As she moved around Orange County, her jobs changed as well.
“I worked in a bakery by John Wayne Airport and a restaurant in South Coast Plaza called 40 Carrots. I was never in any clubs — my roommates were all about that. I was more worried about paying the bills,” she said.
Her classes were largely the same as they are now — big lecture halls, discussion sections for said lectures and lab a couple times times a week. When it comes to signing up for classes, not much has changed since then — getting classes was still difficult, if not more so in late ’80s and early ’90s.
“Signing up for classes was the hugest pain. You used to have to call in your classes and sign up that way. And if you couldn’t get into a class, you had to keep calling and dialing everything in. Over and over again. It was a nightmare,” Risinger said.
When it came to sports, however, things were a little different.
“Everyone wanted to be the water polo team. Basketball was big, and we had wrestling and diving. Never had football, though. Of course. And people were all about rowing too,” Risinger said.
“Everything was a lot smaller, that’s for sure. Half of the buildings that are there now weren’t even there when I was there. We called UCI ‘Under Construction Indefinitely,’ because they were always building things. There were tractors going around all the time. All the buildings that were already there were the ones that look like Langson,” she said.
“I remember people being really excited about the pub opening during my last year at UCI,” Risinger recalled. “There was finally a place on campus where alcohol was going to be sold, and naturally people were excited about that.”
Risinger recalled that the student life here was centered on Greek life more than anything else.
“Everything was about the fraternities and sororities and what they were doing. There were things like Reggae Fest back then too, but I feel like most of the social atmosphere centered around the Greek system,” Risinger said.

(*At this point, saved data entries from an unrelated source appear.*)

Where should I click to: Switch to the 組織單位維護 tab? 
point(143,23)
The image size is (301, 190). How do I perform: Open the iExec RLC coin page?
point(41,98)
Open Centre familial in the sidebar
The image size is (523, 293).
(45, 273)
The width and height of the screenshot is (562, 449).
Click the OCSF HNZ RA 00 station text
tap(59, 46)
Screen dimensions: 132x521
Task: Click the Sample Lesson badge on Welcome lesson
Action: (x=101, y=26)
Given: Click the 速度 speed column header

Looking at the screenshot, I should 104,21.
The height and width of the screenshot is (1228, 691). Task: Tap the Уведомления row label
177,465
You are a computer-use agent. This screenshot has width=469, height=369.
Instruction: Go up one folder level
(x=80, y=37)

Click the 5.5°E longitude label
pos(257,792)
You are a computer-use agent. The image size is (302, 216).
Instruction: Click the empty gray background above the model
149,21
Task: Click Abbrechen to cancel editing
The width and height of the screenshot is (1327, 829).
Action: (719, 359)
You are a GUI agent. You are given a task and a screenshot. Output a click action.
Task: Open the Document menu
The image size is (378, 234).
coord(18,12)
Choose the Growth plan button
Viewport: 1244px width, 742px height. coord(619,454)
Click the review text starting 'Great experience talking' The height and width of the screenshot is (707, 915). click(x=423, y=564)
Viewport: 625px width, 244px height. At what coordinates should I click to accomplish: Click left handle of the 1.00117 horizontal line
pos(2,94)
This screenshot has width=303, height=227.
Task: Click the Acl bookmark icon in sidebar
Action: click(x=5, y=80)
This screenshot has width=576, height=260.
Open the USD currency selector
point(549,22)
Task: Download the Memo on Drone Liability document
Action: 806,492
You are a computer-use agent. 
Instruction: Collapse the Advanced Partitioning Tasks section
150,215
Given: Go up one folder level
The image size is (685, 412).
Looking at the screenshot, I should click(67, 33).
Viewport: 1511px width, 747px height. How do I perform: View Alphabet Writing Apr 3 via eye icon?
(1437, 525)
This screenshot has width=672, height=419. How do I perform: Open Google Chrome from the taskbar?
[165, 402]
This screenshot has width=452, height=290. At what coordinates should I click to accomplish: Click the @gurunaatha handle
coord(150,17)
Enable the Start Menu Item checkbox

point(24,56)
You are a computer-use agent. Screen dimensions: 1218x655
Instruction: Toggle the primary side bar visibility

Risinger remembers her time at UCI as being relaxed, spending her time studying out in the sun in Campus Village in her upstairs apartment on her balcony, or studying on the beach with nothing but a towel and a book.
One of the funniest moments I’ve experienced with my mother in her recollection of UCI’s past is a simple one. It was the day of Wayzgoose 2009, while I was still a senior in high school. Climbing to the top of the Mesa Court parking structure in her white Ford Mustang, we crept by multiple empty stalls, all too narrow for someone to park their car in because of the terrible parking jobs by other drivers too busy or lazy to correct themselves. We made it to the roof, where we finally found a spot to park.